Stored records

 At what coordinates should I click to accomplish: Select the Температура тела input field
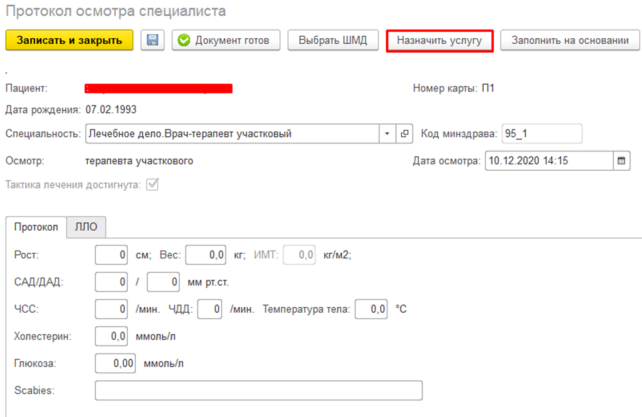372,310
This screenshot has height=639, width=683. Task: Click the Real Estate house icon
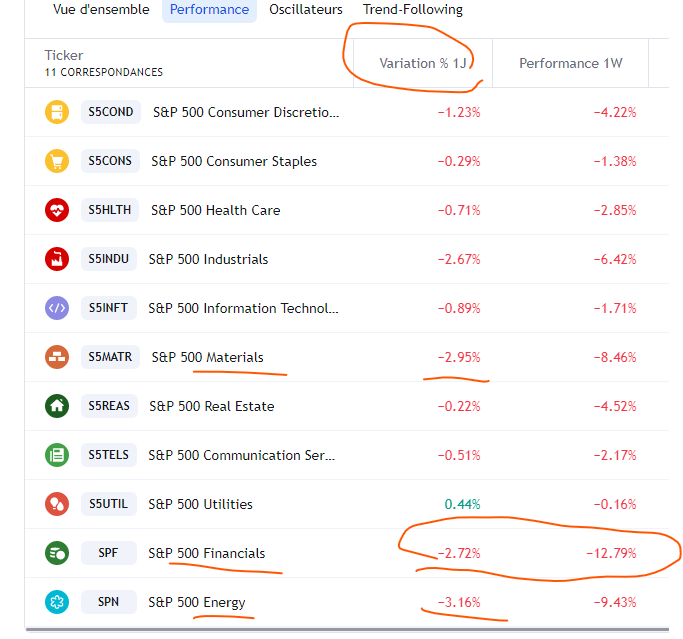pos(57,406)
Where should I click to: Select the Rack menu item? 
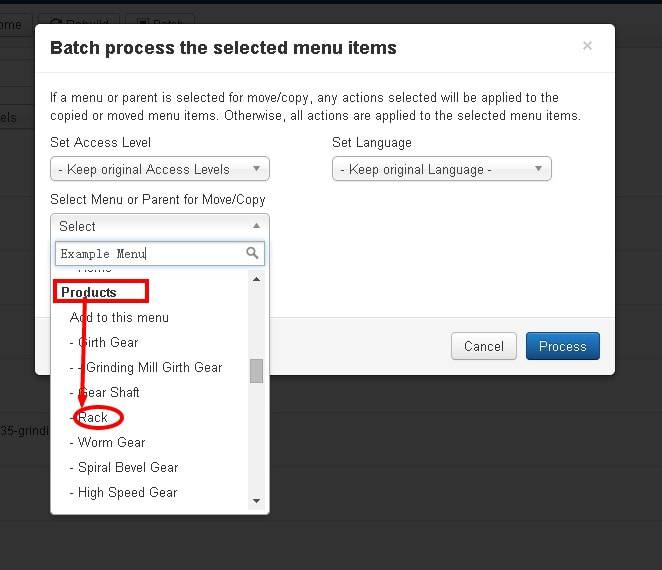(93, 417)
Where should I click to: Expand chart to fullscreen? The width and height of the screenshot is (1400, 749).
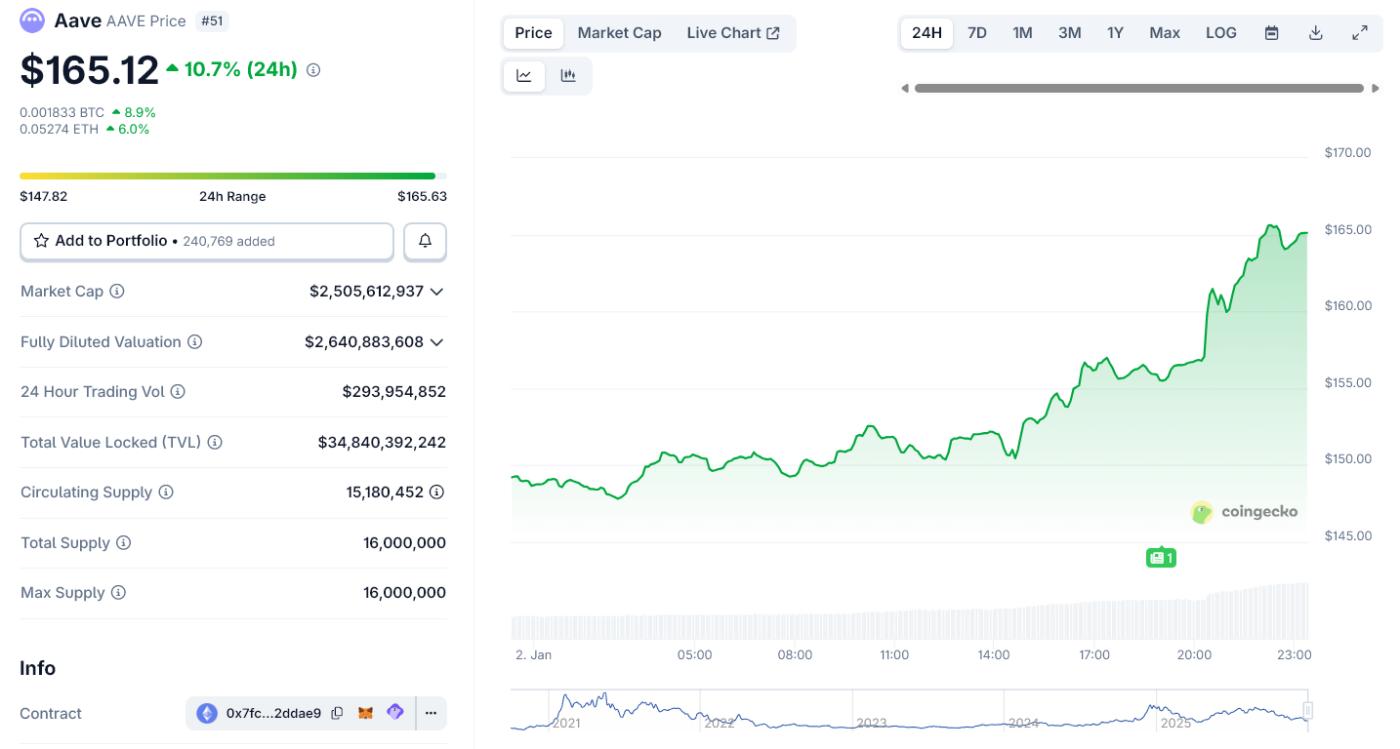pyautogui.click(x=1359, y=33)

**SET PROBLEM**
Copy out the text of every item word for word. Leave the pictures out of your answer.

**ANSWER BELOW**
 At what coordinates should I click to accomplish: Select the Температура тела input field
372,310
This screenshot has height=639, width=683. Task: Click the Real Estate house icon
pos(57,406)
Where should I click to: Select the Rack menu item? 
(93, 417)
Where should I click to: Expand chart to fullscreen? The width and height of the screenshot is (1400, 749).
pyautogui.click(x=1359, y=33)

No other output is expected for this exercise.